The investigation was launched in 2013 by San Francisco City Attorney Dennis Herrera. It began after a local paper, the Sacramento Bee, exposed a practice whereby a Las Vegas-based psychiatric hospital would ship and “dump” patients at a San Francisco hospital.

In addition to seeking monetary damages, the city also requested that protections be put in place so that the practice would not happen again. Other details of the settlement have not been disclosed publicly.

In the lawsuit filed in September of 2013, Herrera claimed that, “Over the past five years, the state of Nevada has transferred to other states approximately 1,500 patients discharged from its state-run Rawson-Neal Psychiatric Hospital, including 500 patients that Nevada sent by Greyhound bus to cities and counties in California.”

The lawsuit further claims that the patients in question were indigent and mentally ill. Moreover, many of them were not California residents. The Nevada hospital sent these patients by bus to many different destinations in California with no arrangements or plans when they arrived – and without family or friends. Specifically, San Francisco identified 24 patients that Nevada bused to the city since April of 2008 and that 20 of these patients needed medical care, “some within mere hours of getting off the bus.”
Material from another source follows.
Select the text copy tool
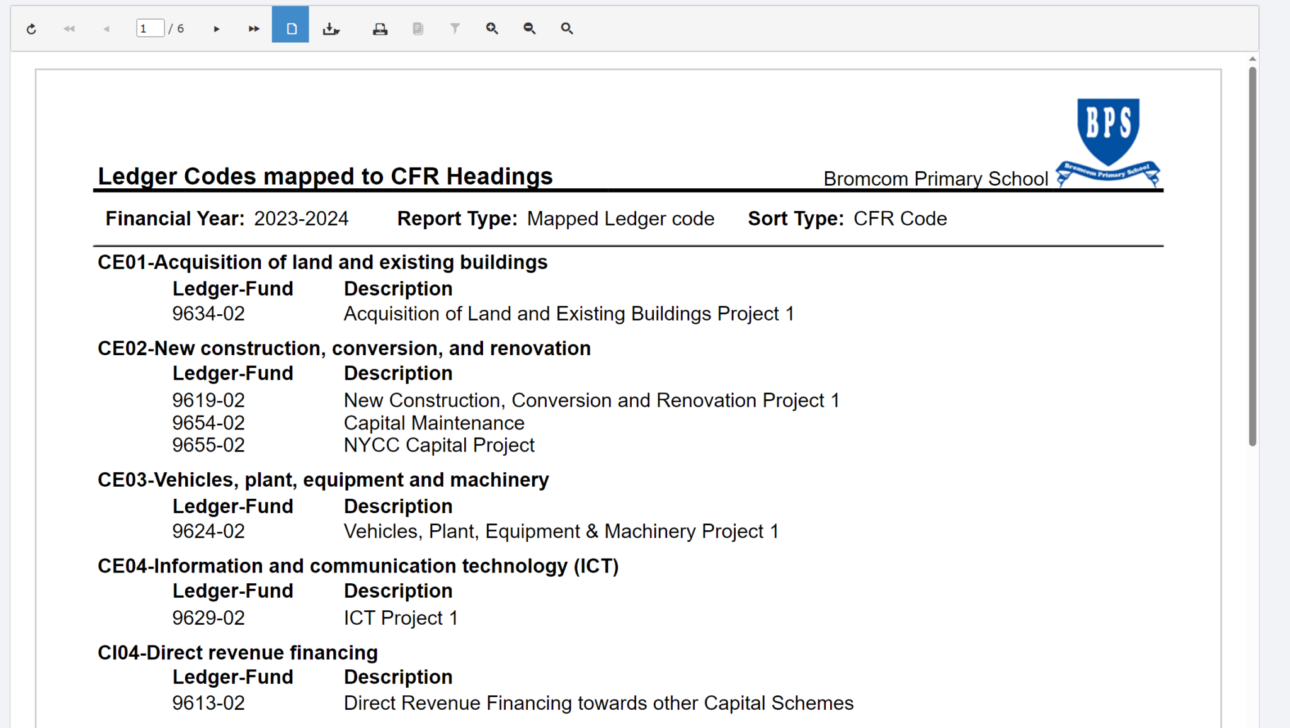This screenshot has height=728, width=1290. coord(418,28)
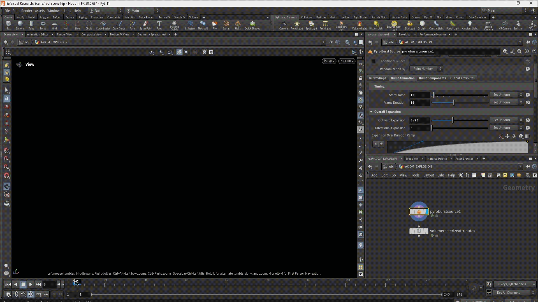Open the Windows menu
This screenshot has width=538, height=302.
[x=54, y=11]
The patients received the care they needed at various health clinics and the San Francisco General Hospital. The Department of Public Health oversaw the care. According to the lawsuit, approximately $500,000 was spent on these “bus patients” in the form of medical expenses, shelter costs and other basic necessities.

The lawsuit argued that Nevada had its own legal responsibility pursuant to state law to provide care for these patients. Somewhat surprisingly, Nevada planned on fighting the case all the way to the United States Supreme Court but the court declined to hear the appeal. The basis of Nevada’s appeal was that California state courts do not have the legal authority to hear lawsuits between two states.

Nevada Governor Brian Sandoval said in a statement to the San Francisco Examiner that the settlement would “validate the patient management best practices and procedures which Nevada has had in place for two years. We look forward to working with California to ensure all patient transfers to and from both states are managed using these best practices and adhering to conditions detailed in the agreement.”